Category Archives: xml

Insecure Cat

Do you see the cat?

Balisage 2009 trip report

Balisage (once Extreme markup) seems to be the Summer conference of choice for schema architects, developers, visionaries and markup philosophers: in short, those laboring on the underpinnings of XML and related technologies. Conference literature calls us “markup geeks.” Mere users of these technologies might find this conference heavy sledding (it is quite technical), and marketers should be aware that this is not a trade show: there are few opportunities for promoting goods and services. However, idea-pushers will find a welcoming audience at Balisage.

This year, I attended Balisage for the first time, and I found it a highly rewarding experience. I came away full of ideas for new ways to work, new tools to use, and new directions in which to push our XML-based publishing practice. In addition I made a passel of new friends: The community that has grown up around this conference is very welcoming, and surprisingly so, given how close-knit it seems to be. The conference is well-organized and run by folks from Mulberry Technologies and friends, with a wide array of reviewers vetting papers and presentations. My one complaint is that I was unable to remain for the full schedule and missed some very exciting-looking presentations on Thursday and Friday.

Disclaimer: I was unable to see every talk, so this report represents merely some highlights, as I saw them. This report is biased and unfair, but honest and without the intention of brutality.

Day 1

On Monday, Michael Kay of Saxonica chaired the Symposium on Processing XML Efficiently, a separate but related series of presentations that shared the same logistical backbone with the main Balisage conference.

The surprise hit of this session was Rob Cameron’s presentation on Parallel Bit Stream Technology. At first, I had no clue what was going on in this talk. The basic idea seemed clever: rotate your bytes sideways, packing all the first bits into a wide (64-bit or wider) word, all the second bits into the next word, and so on. But what was the point? When Cameron demonstrated that some simple addition and shifting operations led to a bit pattern that encoded the positions of all the valid XML numeric entities, the “aah” of dawning comprehension rippled through the audience. He went on to show how this could be used to jump-start a tokenizer and accelerate XML parsing, resulting in impressive speedups in a core technology. There are some remaining challenges, though: to make these results available via Java will require some tricky bridgework.
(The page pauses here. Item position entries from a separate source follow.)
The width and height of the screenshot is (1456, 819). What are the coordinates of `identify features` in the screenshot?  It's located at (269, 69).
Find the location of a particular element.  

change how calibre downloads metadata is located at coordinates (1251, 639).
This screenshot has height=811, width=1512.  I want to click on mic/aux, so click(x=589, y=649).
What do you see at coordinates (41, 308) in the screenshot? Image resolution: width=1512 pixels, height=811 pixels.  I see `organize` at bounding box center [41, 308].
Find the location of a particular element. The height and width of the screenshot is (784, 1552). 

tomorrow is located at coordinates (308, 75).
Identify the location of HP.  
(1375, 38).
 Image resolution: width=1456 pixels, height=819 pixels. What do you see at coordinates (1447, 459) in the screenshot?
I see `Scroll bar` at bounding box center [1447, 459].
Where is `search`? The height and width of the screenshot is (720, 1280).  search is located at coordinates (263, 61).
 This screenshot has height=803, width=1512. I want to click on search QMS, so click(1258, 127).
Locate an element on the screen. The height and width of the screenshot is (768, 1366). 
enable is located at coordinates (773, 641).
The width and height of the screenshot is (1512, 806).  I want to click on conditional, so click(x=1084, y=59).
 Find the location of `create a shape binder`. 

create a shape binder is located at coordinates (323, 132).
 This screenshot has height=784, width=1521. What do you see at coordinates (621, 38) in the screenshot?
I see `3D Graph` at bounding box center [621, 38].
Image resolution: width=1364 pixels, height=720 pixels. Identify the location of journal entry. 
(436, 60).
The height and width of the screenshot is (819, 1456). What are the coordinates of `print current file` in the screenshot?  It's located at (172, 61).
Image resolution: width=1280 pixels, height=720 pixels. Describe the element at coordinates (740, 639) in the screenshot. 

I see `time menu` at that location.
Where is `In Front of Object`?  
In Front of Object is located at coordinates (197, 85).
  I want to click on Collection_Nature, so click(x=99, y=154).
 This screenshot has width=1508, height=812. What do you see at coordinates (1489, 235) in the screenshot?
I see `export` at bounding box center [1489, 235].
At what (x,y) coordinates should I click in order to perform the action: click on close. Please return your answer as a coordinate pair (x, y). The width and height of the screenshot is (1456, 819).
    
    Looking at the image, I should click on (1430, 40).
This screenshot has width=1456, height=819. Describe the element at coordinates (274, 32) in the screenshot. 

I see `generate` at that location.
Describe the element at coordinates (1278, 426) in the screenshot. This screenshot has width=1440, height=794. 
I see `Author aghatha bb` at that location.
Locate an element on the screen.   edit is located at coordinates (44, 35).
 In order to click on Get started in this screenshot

I was curious to hear about the internals of our competitor, Highwire’s, much-ballyhooed H2O platform, presented by James Robinson. Given the context of the conference, it was no big surprise that the workhorse of H2O (Firenze) is an XSLT-based rendering pipeline with built-in caching features. What was most interesting was what it’s not built on top of: a database. The core storage mechanism of the public-facing content delivery system is essentially a hierarchical file-system store. Search features are provided by FAST, (acquired last year by Microsoft). Some interesting observations:

  1. The use of XML data and processing models in every step introduced some overhead (for example, performing HEAD requests that check the cache went through an inefficient XSLT and consumed 30% of overall execution time). Resolving these performance bottlenecks requires some special attention and custom optimizations. However, Robinson felt such costs to be outweighed by the benefit of the more convenient programming model.
  2. The LRU cache was distorted by search engine crawlers, which tend to perform broader-spectrum requests than typical users. Robinson plans to optimize for human users by introducing an ARC cache, which will take into account the frequency of requests for a given resource when aging cache entries.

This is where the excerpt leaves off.